Drive by a Med Men, the popular line of dispensaries that are designed with the slick open-floor plans of an Apple Store, and you’ll see them teeming with customers and red-shirted employes.
Observers — both local and visiting — see this and remark that cannabis legalization is enjoying a kind of gold rush. But while Proposition 64 (cannabis legalization) won 57 percent of the vote in 2016, it’s only been ratified by 100 of the 500 counties in the state. Thus far, only 600 recreational dispensaries have opened in California, some of which aren’t operational yet. By contrast, Colorado has roughly the same amount … with a population barely a sixth the size of California’s.

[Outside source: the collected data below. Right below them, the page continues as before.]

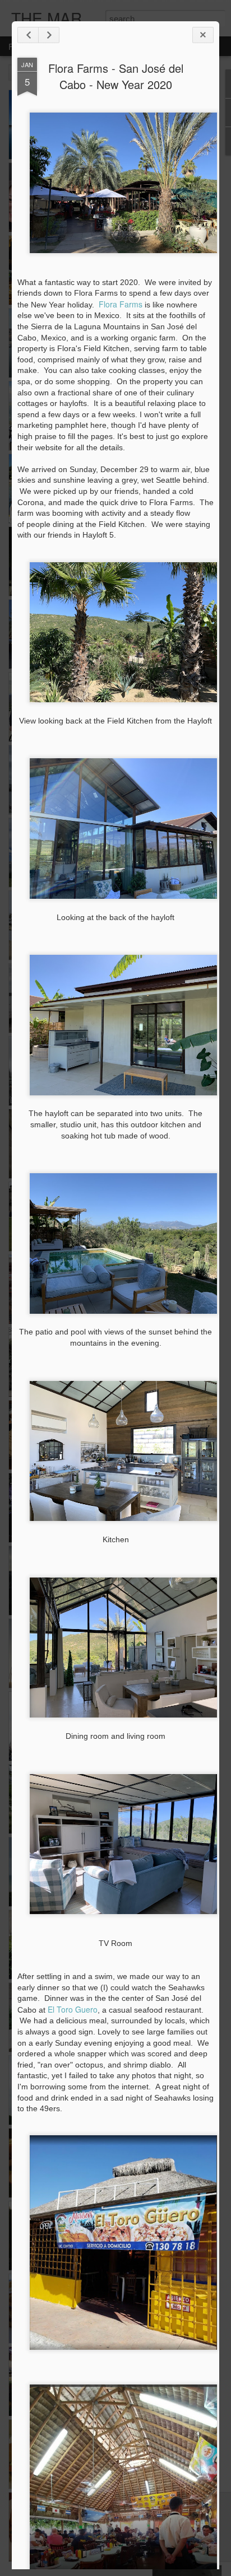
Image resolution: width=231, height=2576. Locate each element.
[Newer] (28, 35)
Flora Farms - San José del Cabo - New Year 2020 (115, 76)
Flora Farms (120, 304)
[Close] (203, 35)
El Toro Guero (73, 2009)
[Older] (48, 35)
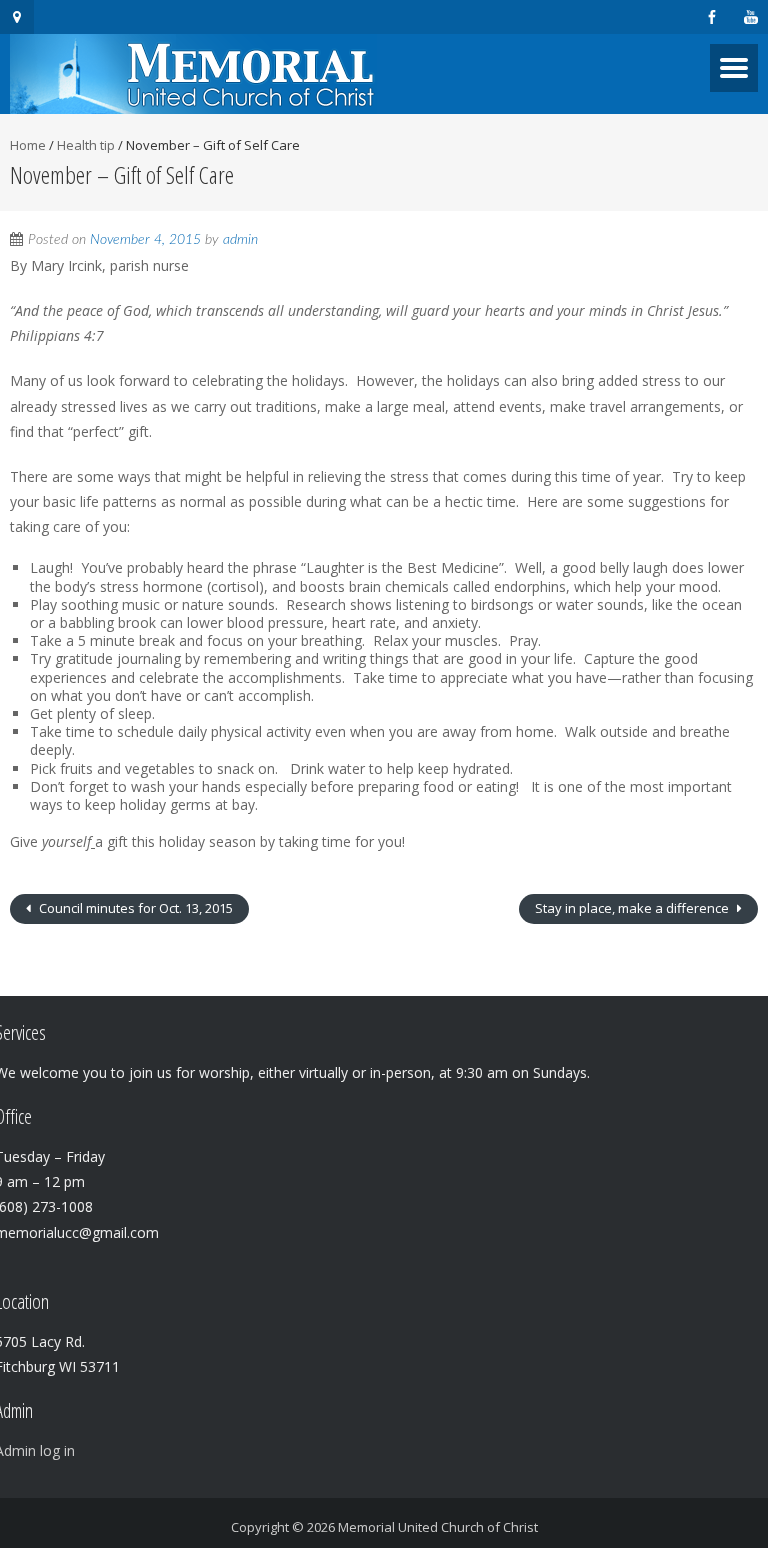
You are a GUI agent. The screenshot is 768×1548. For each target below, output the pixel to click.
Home (28, 145)
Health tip (86, 145)
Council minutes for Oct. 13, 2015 (134, 908)
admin (240, 240)
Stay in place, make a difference (633, 908)
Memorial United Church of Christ (438, 1527)
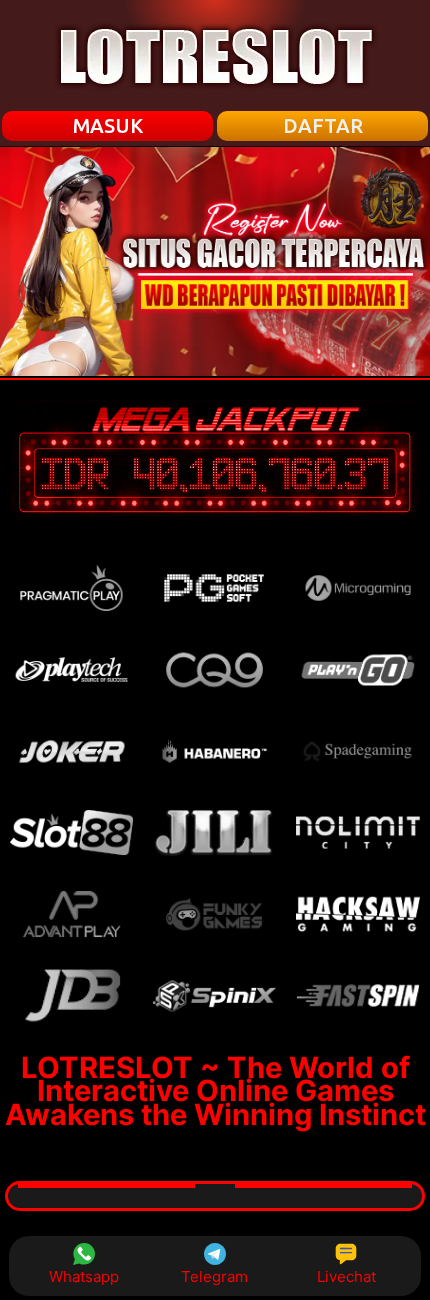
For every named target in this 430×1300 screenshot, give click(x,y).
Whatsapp (84, 1276)
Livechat (346, 1276)
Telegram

According to a report by Archview and BDS Analytics, 80 percent of the cannabis market in California remains illegal. The same report found that while the legal market posted revenues of $2.5B last year, the black market saw an uptick as well, growing to $8.7B.
In April, The New York Times reported on a bust in Mendocino that nabbed 500 pounds of cannabis. Of the 14 million pounds of cannabis produced in the state every year, less than 20 percent of it is consumed here — the rest is shipped illegally. Fish and Wildlife reports unearthing twice as much illegally farmed pot since legalization, and destroyed 1.8 million plants last year, as opposed to 700K in 2017.